I have a set of data which I basically need to "clean"
A user inputs their favorite Fragrance into a form, and on the form I have autocomplete to aid in choice and hopefully cut down on spelling mistakes which is vitally important to the task in hand.
For example, the following is the data I have for Paco Rabanne 1 Million products - however, I want them to choose Paco Rabanne 1 Million but I don't want them to have a choice of various lotions, soaps, Deodorant etc etc it's the brand and choice of fragrance that i'm interested in.
An example of the data I have is shown below.
Paco Rabanne 1 Million Gift Set
Paco Rabanne 1 Million Deodorant Stick 75ml
Paco Rabanne 1 Million Deodorant
Paco Rabanne 1 Million Eau de Toilette
Paco Rabanne 1 Million Gift Set 50ml
Paco Rabanne 1 Million Shower Gel 150ml
Paco Rabanne 1 Million Eau De Toilette Spray 100ml
Paco Rabanne 1 Million After Shave Lotion 100ml
I have a query which takes out certain words within the item title and shows what's left
The query:
select DISTINCT( TRIM( LEFT(title,
IF( LOCATE('Deodorant', title), LOCATE('Deodorant', title) - 1,
IF( LOCATE('Shower', title), LOCATE('Shower', title) - 1,
IF( LOCATE('Refillable', title), LOCATE('Refillable', title) - 1,
IF( LOCATE('Spray', title), LOCATE('Spray', title) - 1,
IF( LOCATE('ml', title), LOCATE('ml', title) - 1,
999
)
)
)
))))) FROM PRprod_FRAGRANCES
This basically selects from the table whilst omitting any duplicate line with Deodorant in the title, or Shower etc etc but I want to permenantly delete the records instead of running this query every time which is expensive as the table has over 200,000 rows
Essentially, I want to turn the query around so it doesn't not show the lines I don't want, but, actually deletes them instead.

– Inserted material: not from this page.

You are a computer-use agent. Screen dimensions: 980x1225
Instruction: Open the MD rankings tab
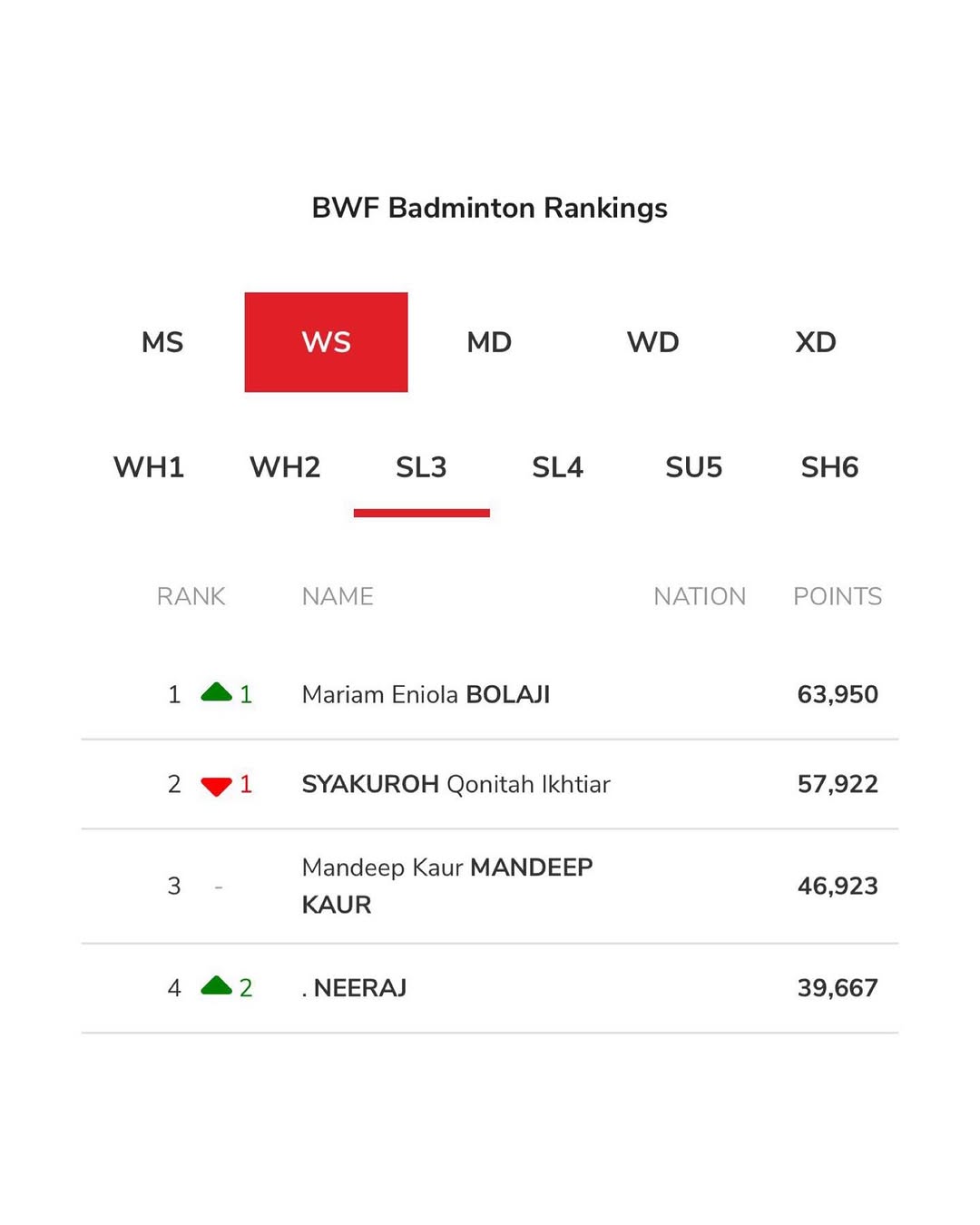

Unless there is another way to attack this issue?
This is the table definition:
field, type, NULL, Key, Default, Extra
autoc_id, int(11), NO, PRI, , auto_increment
title, varchar(128), YES, , ,
genre, varchar(128), YES, , ,
author, varchar(128), YES, , ,
actors, varchar(256), YES, , ,
artist, varchar(128), YES, , ,
main_category, varchar(128), NO, , ,
dateadded, timestamp, NO, , CURRENT_TIMESTAMP,
Many thanks
Darren